The general ravings of Scott Baldwin

Saturday, September 29, 2007

Tango in Limassol

21-Sep-2007

After the cruise, we arrived back at Cyprus's main port of Limassol. 2 and a half years ago when we were in Cyprus last, there was no tango scene, and so we had to go to Greece to get our fix of Tango. Fortunately about 2 years ago, a tango scene sprung up in Cyprus, and there is a Milonga in Limassol every Friday night. This suited us perfectly, we decided to stay the night in Limassol at the Curium Palace which is the hotel that hosts the Milonga. Niki's parents dropped us off, and we checked in. we were both very impressed with the Hotel, although at the bargain basement price of 65 Cyprus Pounds ($185 AU) per night we were expecting to be impressed. I went for a swim while Niki drifted between reading and sleeping beside the pool.

After all the food we had consumed on board the cruise we decided to have a light lunch, a salad or something, nothing too much. We went for a walk, and found a restaurant called "La Mer" and sat down to order. Niki ordered a Seafood salad, and I ordered Sheftalia (traditional Cypriot sausage) with a side salad. The first thing to come out was the side salad, and I kid you not, it was huge, the bowl was twice as tall and twice as wide as a normal soup bowl, and we honestly thought that it must have been the main salad that Niki had ordered, but they insisted it was the side salad. They then started to bring out some bread and 3 dips, then some chips and potato salad. At this stage we questioned them about it saying "we didn't order this" to which they replied "it comes with the salad". They then proceeded to bring out another 6 side dishes, beetroot, black eyed beans, fasolia (Cypriot style white beans), Ocra... and this is before they bought out the main dish. Finally Niki's salad arrived in a massive tray the size of two and a half regular dinner plates, followed by my Sheftalia (4 sausages) and accompanying side of steamed Veggies. So much for a light lunch. We ate as much as humanly possible (less than half of what was on the table), and then sat back and let them clear the debris. As soon as they had cleared everything away, they then bought out a complimentary desert which we were forced to eat at gun point. The food was absolutely fabulous, and I would recommend it to anyone who is visiting Limassol, I would just suggest that you only order for half the amount of people at the table.

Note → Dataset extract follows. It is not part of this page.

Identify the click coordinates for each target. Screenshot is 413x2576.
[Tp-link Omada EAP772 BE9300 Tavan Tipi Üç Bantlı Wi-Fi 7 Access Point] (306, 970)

That night after a dinner consisting of an apple and half a banana, we went down and joined in the Milonga. We met Julia, the woman responsible for starting the tango scene in Cyprus. She is a beautiful tango dancer, and after dancing with some of her students, she is obviously a very good teacher. It was great to see the budding scene in Cyprus, and they seemed fairly good considering it had only been going for a couple of years.

tango2

I met one guy there, Ismail, who saw me sweating profusely in the Cyprus heat after coming off the dance floor, and he told me to save my sweat because tango sweat is Holy. He was a real character, and he also teaches tango in the Northern (Turkish occupied) side of Cyprus. We went to a Milonga run by him in the northern part of Nicossia a week later, I must admit it was the first time I've ever had to show my passport on the way to a Milonga.

It was also an amazing experience to dance with women who knew almost no English, and be able to communicate in a common language of Tango.